Cristante e Florenzi poi, insieme allo stesso Spinazzola, sono diventati i primi romanisti italiani campioni d'Europa per nazioni (nel 1968 c'era solo Picchio De Sisti, ma giocava alla Fiorentina, gli altri a vincerlo da romanisti sono stati Candela nel 2000 e Dellas nel 2004). Fa storia, fa statistica, aiuterà i ragazzini della Roma a dire «la Roma c'ha avuto questo e quello che…». Perché poi è ovvio che la Roma conta più di tutto e pure dei giocatori, ma – proprio per questo – non può essere una contrapposizione. A me De Rossi campione d'Europa a Wembley, con quel coppone in mano e quel sorriso me fa sta' bene come romanista, perché Daniele De Rossi è la Roma. Come lo è Totti, come lo è Di Bartolomei, come lo è Bruno Conti, come lo è Giacomo Losi e tanti (ma non troppi) altri. La Roma è più grande di tutti loro messi insieme, ma loro sono simboli della Roma. Si chiama sineddoche (la parte per il tutto), vi prego basta con questa contrapposizione. La Roma è sopra a ogni cosa, ma gli uomini, le persone e i giocatori che la incarnano vanno rispettati come la maglia stessa. Perché non è uguale se la maglia della Roma la indossa Agostino o – per esempio, che ne so – Manfredonia, non è uguale se la indossa Totti o Di Canio (spero che giustamente vi abbia dato già fastidio il solo accostamento).

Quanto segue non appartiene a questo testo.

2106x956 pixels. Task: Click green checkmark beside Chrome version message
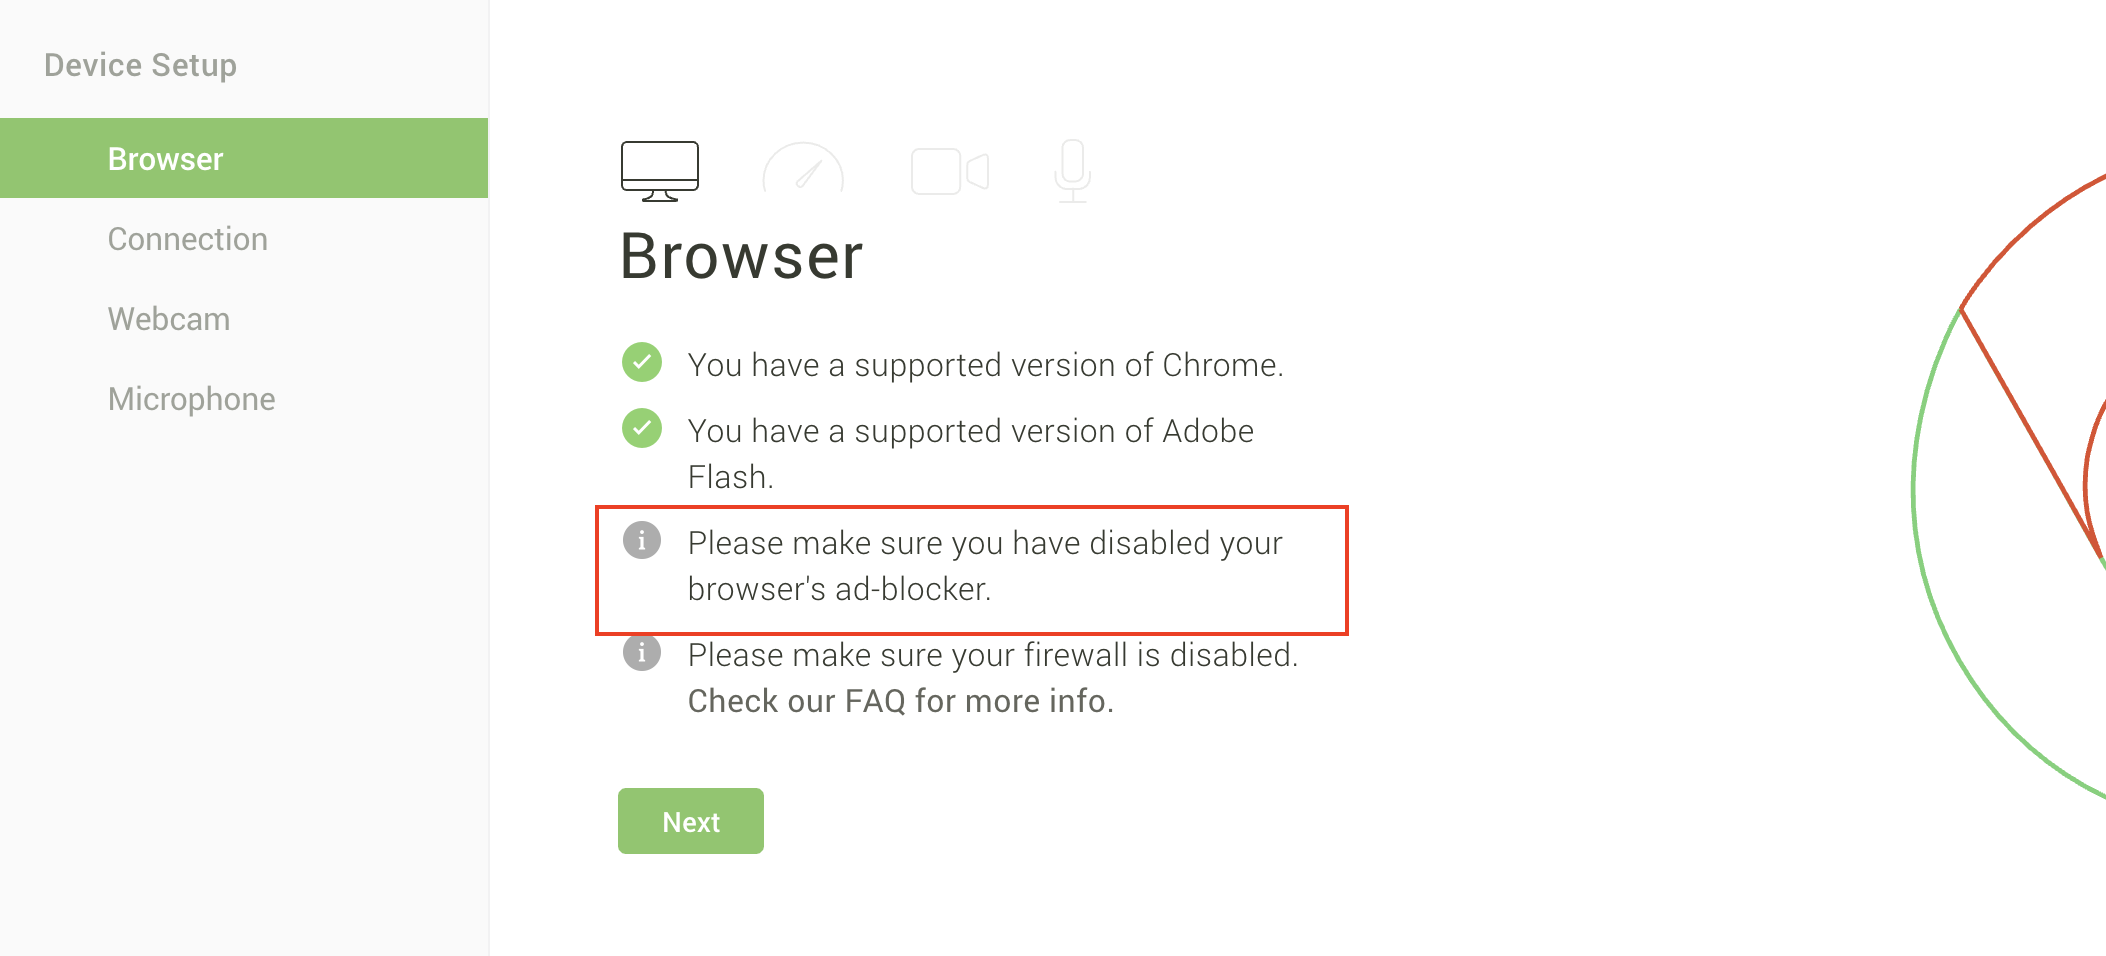[642, 362]
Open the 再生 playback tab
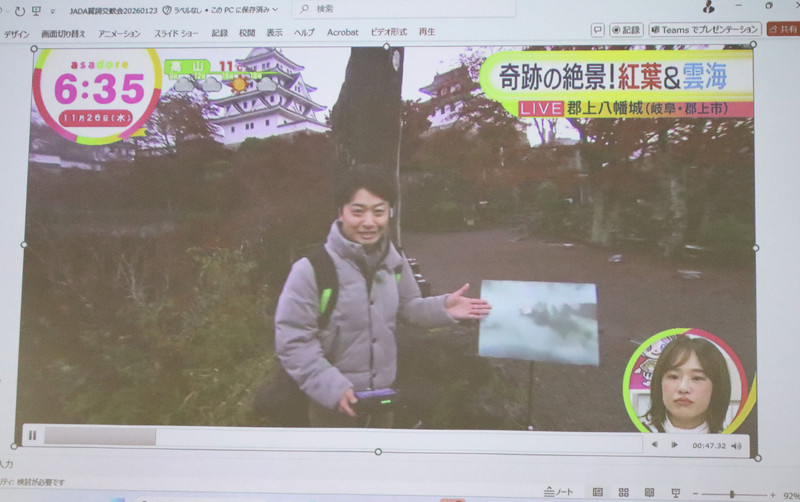 tap(427, 32)
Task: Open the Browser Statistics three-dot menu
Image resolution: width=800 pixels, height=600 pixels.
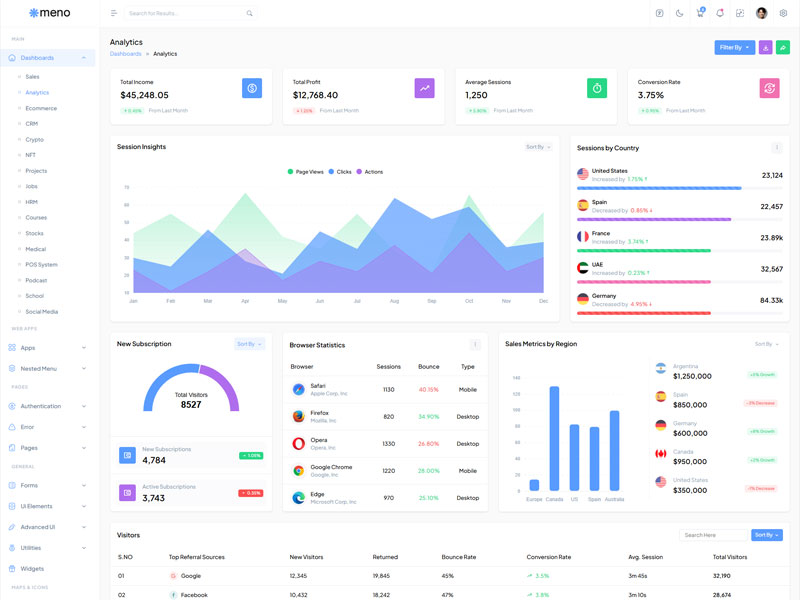Action: click(475, 345)

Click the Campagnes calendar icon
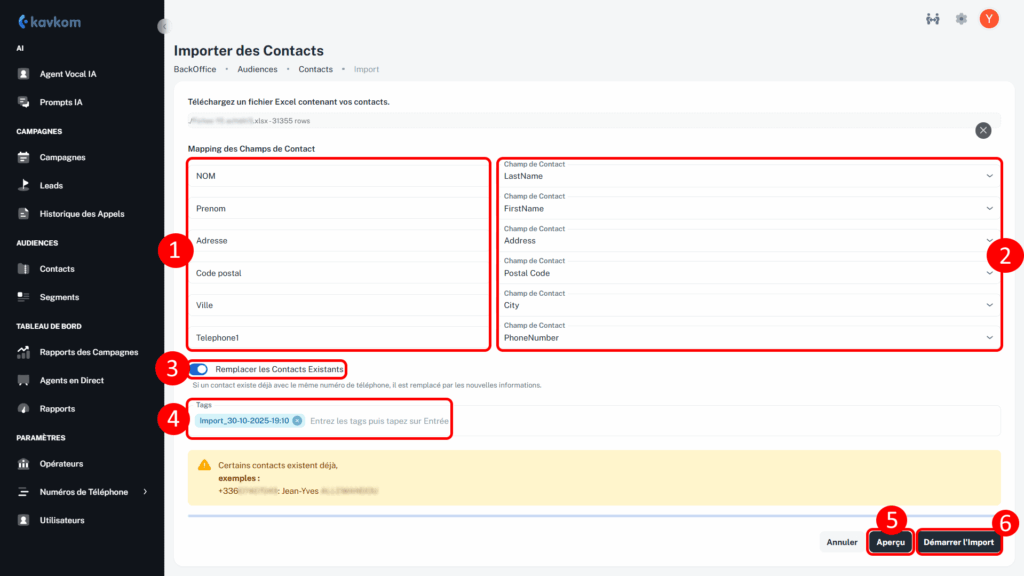(24, 157)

Detto questo, e ribadito a tutti che alle porte c'è il Montecatini, oggi il pezzo vero dovrebbe essere per Zaniolo - per quello che gli è capitato e che alla Nazionale ha dato - e per Pellegrini e Mancini che, diversamente, ma hanno sfiorato la notte d'Inghilterra: saranno pure contenti da italiani e da giocatori che hanno anche contribuito a costruire questa squadra, ma è umano che avranno anche altri sentimenti. Ed è soprattutto a loro che va detto, «sì vabbè l'Europeo è bello, ma testa al Montecatini», cioè alla Roma, perché - non so se lo potete immaginare- ma quella che chiamano gioia a Wembley è un capodanno aziendale rispetto a quello che potrebbe capitare con una vittoria della Roma. Tanto poi se succede - non vi preoccupate - Daniele De Rossi ve porta a cavacecio pure a voi. Sareste sulle spalle di Roma.